ABOUT THIS EXERCISE = Go through the listing below and say how many lines contain "target"; write nothing but the number.

AVAILABLE DATA =
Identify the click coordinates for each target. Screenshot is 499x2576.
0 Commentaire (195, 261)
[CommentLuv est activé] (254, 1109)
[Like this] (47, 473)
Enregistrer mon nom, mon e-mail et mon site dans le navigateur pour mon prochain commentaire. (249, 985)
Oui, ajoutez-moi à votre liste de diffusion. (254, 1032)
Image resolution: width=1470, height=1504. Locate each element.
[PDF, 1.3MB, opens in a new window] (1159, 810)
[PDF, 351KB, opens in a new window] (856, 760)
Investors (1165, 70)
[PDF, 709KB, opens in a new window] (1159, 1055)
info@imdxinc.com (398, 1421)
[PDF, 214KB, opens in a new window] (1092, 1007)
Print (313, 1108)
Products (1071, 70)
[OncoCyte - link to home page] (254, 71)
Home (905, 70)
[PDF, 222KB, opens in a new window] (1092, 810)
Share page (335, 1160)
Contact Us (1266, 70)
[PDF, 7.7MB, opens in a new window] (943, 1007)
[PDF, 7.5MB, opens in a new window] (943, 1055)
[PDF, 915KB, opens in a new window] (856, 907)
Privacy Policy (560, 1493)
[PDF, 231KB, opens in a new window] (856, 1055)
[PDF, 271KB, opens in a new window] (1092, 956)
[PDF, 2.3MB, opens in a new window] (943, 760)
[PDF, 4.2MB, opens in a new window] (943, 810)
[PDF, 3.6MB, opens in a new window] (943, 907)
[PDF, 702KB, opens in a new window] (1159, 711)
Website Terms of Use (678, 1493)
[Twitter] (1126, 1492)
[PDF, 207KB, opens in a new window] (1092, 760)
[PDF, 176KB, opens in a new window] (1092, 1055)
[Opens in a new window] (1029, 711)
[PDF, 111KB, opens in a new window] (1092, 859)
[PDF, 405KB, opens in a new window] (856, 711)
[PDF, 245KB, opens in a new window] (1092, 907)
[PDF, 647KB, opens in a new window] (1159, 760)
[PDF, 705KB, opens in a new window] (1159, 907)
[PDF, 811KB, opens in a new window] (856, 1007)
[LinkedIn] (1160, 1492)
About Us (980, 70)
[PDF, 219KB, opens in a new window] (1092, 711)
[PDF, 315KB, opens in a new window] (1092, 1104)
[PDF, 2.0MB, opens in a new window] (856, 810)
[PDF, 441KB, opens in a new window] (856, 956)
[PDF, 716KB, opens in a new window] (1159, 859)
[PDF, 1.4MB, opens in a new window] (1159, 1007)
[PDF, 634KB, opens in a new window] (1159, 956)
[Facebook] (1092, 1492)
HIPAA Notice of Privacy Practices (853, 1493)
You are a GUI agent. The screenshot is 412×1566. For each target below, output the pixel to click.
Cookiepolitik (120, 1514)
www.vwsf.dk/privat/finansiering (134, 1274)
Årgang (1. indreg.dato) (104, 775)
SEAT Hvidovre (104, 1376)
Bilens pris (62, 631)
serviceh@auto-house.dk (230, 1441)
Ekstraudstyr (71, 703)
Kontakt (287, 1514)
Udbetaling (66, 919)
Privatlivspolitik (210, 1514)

REPLY TO THE TASK = 2